__Direction__. Pull out each line of the entries below that contains the word "Instruction", and copy those lines unchanged.

--- BEGIN ---

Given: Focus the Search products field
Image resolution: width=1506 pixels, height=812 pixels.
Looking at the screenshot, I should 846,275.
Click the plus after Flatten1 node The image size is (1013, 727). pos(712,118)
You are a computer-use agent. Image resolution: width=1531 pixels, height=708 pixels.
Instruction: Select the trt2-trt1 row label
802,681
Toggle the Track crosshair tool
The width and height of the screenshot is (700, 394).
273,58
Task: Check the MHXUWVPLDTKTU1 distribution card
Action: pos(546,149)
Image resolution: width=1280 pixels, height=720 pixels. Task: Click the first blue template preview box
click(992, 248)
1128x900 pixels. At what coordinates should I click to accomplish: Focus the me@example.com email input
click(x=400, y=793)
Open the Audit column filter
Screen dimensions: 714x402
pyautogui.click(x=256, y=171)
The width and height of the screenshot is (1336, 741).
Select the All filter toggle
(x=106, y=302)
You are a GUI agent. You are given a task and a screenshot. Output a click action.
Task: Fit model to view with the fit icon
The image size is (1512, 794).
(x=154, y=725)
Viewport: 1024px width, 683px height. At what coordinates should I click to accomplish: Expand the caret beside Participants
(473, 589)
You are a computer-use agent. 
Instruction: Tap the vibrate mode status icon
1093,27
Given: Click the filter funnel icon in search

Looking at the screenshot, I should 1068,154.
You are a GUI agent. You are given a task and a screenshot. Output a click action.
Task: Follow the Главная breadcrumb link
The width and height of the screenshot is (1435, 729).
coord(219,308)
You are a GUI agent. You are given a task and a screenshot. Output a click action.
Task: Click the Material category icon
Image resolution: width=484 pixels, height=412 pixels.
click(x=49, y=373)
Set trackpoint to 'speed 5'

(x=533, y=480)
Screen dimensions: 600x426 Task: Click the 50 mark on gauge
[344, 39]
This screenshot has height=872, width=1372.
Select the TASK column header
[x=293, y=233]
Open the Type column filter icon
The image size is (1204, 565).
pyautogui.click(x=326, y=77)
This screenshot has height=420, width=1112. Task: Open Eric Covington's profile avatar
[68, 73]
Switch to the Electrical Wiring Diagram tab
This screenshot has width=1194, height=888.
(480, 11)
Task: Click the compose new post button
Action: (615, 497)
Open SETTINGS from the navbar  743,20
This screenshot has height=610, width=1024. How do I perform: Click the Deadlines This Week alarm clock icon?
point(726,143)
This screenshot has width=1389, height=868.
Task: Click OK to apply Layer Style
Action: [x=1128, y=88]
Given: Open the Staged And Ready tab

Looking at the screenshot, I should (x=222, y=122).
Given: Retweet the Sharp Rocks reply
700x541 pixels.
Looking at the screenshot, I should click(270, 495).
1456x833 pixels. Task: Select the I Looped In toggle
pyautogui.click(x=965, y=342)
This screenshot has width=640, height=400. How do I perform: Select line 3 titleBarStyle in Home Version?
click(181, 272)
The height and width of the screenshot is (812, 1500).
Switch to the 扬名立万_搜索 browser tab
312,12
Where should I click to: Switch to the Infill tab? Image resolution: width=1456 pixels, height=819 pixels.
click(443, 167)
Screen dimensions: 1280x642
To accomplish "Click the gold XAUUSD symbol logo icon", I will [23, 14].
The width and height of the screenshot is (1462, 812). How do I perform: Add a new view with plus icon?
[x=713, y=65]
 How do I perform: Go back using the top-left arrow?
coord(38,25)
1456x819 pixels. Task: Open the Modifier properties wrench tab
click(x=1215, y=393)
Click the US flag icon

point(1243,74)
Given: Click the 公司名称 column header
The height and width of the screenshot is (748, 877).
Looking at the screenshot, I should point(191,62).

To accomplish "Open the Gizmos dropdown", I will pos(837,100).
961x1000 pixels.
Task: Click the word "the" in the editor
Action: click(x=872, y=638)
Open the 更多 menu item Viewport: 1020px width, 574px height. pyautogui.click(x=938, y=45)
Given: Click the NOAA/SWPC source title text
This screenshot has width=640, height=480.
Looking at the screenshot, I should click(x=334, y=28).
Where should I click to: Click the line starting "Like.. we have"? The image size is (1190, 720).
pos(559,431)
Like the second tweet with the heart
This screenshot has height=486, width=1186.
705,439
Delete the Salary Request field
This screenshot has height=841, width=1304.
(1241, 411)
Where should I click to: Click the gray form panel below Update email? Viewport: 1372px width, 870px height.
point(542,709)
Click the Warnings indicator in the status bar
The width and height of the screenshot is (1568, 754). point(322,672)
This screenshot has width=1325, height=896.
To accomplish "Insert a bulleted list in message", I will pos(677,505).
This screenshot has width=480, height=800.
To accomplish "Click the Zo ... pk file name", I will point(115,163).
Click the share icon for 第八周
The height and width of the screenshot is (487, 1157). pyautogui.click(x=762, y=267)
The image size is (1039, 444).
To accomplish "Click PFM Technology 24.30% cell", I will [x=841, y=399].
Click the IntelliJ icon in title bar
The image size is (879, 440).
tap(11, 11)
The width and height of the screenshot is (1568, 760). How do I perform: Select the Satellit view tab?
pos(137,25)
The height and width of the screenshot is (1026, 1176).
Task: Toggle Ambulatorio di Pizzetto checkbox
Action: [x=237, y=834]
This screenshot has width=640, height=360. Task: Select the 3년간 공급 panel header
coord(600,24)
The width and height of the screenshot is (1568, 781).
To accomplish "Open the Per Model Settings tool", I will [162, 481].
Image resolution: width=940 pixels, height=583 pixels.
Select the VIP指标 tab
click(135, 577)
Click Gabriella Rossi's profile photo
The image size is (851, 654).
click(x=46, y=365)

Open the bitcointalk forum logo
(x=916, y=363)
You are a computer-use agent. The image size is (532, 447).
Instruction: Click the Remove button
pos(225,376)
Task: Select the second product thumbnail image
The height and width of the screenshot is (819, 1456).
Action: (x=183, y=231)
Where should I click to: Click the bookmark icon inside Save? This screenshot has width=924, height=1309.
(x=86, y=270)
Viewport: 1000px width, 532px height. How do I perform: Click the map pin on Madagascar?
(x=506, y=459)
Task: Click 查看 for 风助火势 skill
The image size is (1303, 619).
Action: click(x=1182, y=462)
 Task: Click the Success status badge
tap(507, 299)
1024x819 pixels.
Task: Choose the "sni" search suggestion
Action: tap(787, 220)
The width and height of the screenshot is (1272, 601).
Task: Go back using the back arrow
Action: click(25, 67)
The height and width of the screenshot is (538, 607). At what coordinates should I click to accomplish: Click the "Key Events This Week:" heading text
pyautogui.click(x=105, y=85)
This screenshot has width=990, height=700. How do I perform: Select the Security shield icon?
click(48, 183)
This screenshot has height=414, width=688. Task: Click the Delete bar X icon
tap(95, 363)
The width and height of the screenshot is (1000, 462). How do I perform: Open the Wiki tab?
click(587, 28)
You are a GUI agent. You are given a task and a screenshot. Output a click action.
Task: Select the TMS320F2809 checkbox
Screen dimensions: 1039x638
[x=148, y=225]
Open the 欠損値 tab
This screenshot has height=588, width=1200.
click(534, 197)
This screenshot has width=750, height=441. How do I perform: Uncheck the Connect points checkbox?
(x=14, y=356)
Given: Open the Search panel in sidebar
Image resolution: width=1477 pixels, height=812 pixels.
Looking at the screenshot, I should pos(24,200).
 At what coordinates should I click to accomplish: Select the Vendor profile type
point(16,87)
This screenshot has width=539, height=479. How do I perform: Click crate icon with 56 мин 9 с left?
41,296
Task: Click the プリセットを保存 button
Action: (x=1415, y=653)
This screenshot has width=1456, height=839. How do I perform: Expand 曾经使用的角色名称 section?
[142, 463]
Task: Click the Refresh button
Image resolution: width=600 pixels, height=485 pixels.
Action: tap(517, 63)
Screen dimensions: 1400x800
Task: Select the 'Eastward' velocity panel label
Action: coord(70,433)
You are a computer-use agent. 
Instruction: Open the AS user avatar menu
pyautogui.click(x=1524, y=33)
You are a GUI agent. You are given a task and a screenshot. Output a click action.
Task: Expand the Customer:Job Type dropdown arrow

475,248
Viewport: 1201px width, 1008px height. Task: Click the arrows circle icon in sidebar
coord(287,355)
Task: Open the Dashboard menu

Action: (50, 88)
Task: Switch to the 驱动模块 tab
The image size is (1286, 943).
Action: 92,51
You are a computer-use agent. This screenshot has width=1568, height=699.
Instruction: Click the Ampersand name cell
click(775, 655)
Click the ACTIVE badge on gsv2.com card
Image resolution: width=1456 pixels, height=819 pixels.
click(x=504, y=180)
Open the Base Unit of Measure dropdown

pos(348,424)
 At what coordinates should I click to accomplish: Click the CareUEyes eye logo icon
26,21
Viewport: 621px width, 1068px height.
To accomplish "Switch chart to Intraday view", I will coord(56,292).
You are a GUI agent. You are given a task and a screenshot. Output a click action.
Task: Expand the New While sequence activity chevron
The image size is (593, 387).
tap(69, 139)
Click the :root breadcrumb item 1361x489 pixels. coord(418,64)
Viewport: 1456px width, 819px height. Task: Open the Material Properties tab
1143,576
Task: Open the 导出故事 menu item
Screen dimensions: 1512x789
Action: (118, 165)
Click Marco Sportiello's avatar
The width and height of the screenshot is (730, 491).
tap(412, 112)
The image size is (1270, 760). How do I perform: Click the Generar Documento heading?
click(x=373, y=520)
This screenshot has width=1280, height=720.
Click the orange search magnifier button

--- END ---

__Worked solution__.
Instruction: Select the trt2-trt1 row label
Instruction: Tap the vibrate mode status icon
Instruction: Click the Remove button
Instruction: Open the AS user avatar menu
Instruction: Click the Ampersand name cell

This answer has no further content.